Anderson was at Devils training camp for two seasons, but he didn’t have very high expectations given his situation.
“My first training camp, I was actually injured, so I kind of knew I was going to be in the minors, in the hopes of one day getting an NHL contract,” he said. “Last season, I was in training camp pretty much the whole camp up until the last preseason game. At that point I was just looking to get the experience of being in training camp and meeting some of the other players, and possibly getting into a preseason game.”
He didn’t get into a preseason game. Although discouraged, he continued to put in his time in the minors.
“I really wasn’t sure with the Devils where I was on the depth chart, and just kind of put my time in worked hard and hope for the best,” he said. “Obviously, with the way the Devils do things, they are very loyal to their players and I’m putting my time in here and hopefully, somewhere down the road, I can be a guy that they can rely on.”
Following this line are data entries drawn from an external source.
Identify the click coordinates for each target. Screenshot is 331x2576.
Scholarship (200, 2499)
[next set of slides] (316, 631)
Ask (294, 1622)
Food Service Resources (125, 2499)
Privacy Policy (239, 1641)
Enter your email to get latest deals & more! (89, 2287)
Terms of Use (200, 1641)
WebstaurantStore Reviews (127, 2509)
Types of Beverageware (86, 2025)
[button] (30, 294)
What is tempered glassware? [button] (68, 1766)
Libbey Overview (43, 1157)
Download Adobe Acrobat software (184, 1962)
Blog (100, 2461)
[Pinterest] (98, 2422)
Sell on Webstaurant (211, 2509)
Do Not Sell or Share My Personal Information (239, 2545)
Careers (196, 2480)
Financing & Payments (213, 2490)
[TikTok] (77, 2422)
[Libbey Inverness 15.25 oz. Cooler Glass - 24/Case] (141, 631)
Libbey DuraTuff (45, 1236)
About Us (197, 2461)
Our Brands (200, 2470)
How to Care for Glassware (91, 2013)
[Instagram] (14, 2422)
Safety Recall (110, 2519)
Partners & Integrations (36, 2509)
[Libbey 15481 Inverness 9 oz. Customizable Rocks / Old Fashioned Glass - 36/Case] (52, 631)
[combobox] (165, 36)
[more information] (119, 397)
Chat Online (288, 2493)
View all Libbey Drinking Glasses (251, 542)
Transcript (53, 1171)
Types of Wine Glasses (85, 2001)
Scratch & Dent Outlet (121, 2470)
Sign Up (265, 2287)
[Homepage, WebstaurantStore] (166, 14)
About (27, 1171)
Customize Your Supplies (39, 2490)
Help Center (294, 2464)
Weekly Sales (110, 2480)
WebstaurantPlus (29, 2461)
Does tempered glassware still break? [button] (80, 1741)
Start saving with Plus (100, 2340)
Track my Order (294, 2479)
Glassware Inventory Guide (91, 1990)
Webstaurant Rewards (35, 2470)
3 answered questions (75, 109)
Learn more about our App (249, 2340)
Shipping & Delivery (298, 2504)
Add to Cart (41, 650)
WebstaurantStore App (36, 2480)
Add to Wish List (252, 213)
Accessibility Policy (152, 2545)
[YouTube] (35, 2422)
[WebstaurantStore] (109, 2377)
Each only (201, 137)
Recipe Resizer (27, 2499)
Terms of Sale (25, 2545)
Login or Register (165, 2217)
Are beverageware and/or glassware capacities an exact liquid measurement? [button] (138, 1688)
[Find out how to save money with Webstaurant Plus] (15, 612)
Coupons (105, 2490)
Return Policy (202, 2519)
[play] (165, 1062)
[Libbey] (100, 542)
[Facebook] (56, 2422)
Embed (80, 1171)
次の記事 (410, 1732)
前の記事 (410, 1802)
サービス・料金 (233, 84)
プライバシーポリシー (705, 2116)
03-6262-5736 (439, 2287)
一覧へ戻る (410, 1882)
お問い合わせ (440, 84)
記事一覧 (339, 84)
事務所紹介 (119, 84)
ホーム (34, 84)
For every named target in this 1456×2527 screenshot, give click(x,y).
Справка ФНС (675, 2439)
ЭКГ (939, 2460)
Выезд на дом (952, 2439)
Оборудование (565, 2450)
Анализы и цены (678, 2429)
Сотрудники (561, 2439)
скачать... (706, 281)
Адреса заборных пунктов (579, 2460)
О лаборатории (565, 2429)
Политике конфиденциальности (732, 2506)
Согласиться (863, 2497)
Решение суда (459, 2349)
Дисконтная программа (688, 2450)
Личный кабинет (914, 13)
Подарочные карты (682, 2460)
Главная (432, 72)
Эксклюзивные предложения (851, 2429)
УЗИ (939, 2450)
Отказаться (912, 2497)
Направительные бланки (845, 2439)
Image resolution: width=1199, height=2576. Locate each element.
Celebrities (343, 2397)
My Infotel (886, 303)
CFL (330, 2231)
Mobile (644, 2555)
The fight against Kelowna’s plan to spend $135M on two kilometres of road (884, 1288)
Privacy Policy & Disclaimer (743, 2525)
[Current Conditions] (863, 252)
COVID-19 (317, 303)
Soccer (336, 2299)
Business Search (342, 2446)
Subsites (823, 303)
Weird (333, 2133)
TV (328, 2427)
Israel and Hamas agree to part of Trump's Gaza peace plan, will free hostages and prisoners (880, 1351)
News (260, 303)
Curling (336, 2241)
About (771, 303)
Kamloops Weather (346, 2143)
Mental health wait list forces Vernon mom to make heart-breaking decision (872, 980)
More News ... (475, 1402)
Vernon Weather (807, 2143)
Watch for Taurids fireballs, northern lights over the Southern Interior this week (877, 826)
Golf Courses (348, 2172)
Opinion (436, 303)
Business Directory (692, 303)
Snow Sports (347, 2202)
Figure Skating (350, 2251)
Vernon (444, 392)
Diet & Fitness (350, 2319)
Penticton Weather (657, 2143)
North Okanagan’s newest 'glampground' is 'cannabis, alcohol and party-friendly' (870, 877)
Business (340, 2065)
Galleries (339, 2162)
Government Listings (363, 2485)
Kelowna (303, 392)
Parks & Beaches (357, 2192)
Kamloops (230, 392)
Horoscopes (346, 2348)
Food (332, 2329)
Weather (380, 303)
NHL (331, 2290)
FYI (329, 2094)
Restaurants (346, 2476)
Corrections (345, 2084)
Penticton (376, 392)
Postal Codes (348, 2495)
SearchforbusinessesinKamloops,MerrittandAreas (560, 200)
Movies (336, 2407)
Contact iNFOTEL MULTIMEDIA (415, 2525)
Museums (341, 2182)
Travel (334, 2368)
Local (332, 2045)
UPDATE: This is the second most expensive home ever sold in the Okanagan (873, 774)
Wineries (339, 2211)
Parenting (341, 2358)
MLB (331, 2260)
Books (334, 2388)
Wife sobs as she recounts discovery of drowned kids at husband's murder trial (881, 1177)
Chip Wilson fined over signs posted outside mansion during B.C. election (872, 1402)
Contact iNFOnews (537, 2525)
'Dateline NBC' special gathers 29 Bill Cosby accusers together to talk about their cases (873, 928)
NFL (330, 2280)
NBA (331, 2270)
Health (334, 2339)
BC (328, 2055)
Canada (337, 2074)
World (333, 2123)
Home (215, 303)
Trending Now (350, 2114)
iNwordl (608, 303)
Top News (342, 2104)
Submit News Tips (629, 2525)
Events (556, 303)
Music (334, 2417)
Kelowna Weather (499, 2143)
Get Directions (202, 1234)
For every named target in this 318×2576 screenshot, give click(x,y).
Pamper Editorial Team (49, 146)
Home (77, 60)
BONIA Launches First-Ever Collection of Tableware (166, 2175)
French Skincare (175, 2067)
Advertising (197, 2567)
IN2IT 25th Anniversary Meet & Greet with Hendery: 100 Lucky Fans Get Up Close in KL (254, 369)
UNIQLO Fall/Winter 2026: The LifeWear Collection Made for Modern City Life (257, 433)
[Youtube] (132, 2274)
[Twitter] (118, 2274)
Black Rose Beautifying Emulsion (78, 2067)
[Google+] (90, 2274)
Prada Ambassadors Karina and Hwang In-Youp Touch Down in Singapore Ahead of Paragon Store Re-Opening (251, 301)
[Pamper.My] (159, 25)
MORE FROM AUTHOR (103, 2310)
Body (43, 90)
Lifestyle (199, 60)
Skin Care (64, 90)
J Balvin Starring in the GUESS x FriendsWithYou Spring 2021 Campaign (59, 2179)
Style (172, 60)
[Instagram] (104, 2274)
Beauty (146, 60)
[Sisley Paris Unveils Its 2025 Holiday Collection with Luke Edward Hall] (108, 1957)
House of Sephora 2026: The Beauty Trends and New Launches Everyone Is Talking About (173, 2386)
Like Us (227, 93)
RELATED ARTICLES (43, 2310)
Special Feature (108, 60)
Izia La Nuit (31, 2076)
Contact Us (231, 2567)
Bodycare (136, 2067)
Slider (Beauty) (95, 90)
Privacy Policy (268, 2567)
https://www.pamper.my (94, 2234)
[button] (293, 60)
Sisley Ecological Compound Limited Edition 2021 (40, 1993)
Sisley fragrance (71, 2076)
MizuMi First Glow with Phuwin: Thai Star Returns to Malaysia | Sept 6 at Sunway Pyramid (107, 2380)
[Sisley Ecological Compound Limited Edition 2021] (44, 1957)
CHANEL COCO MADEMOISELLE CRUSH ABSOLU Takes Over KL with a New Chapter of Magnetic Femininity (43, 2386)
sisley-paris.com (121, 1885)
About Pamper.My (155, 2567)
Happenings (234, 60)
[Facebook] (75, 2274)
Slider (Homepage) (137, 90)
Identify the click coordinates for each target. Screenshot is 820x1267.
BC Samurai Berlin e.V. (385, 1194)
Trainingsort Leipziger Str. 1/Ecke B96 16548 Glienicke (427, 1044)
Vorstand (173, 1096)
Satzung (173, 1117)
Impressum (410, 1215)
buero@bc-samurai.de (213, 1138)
A concussion cut last season short for him, and it took longer than Anderson would have hoped to get back to top form. His friend and linemate, Henrique, was called up to the Devils and ended up a Calder Trophy finalist and a playoff hero, while Anderson remained sidelined.
He got off to a slow start this season but has picked it up since, with five goals and 12 points at Christmas, fifth-most on the team. He also leads the team in plus-minus (plus-8).
“I think last year, the second half of his season was a bit of a setback,” Kowalsky said. “Would he have maybe gotten an opportunity (with New Jersey)? It’s tough to speculate, but I think Matt is definitely a guy that is putting himself in a (good) situation.
“I know he just turned 30, but he’s only a six-year pro or so. He showed some good things and I think if he keeps going here and has a good year this year — obviously this is a unique year with the lockout — but he is definitely in the mix to potentially be a recall player.”
For Anderson, that would be a dream come true, because of how much time he has put in and how much he has been through with injuries.
“I think that I’m definitely going to enjoy it,” he said. “It has been a long ride for me. I had the injuries in college, the pro injuries. … I hope that day comes. It’s more for my family and all the people that have supported me along the way.”
Despite being older than most of his teammates, he has still learned from many of them, including Henrique and Jacob Josefson, who are both playing in Albany now because of the lockout.
“I think that it’s only been a blessing for me to be able to play with these guys,” he said. “They are incredible hockey players and great people. To learn from them and to help them, too, it’s just all positive.”
Anderson watched as Henrique and New Jersey made it to the Stanley Cup Finals last season. He is hoping he can get a chance to be the next “Henrique” for the parent club.
Kowalsky said Anderson has room for improvement, but is on the right path toward the NHL. “He’s been good. His five-on-five play has been excellent,” he said. “I think room for improvement for him is burying some of those chances he has and being better on the power play. He is right where he needs to be and he just has to keep working at it. He is still a guy we rely on in all situations. If he continues to get better and do the things that have made himself successful so far, he’s going to give himself an opportunity.”
Despite all the down moments, Anderson has dealt with everything like a professional.
“Having had the concussion and dealing with the post-concussion situation, and now coming back, I feel confident in my game and I am really looking forward to the opportunity ahead,” Anderson said.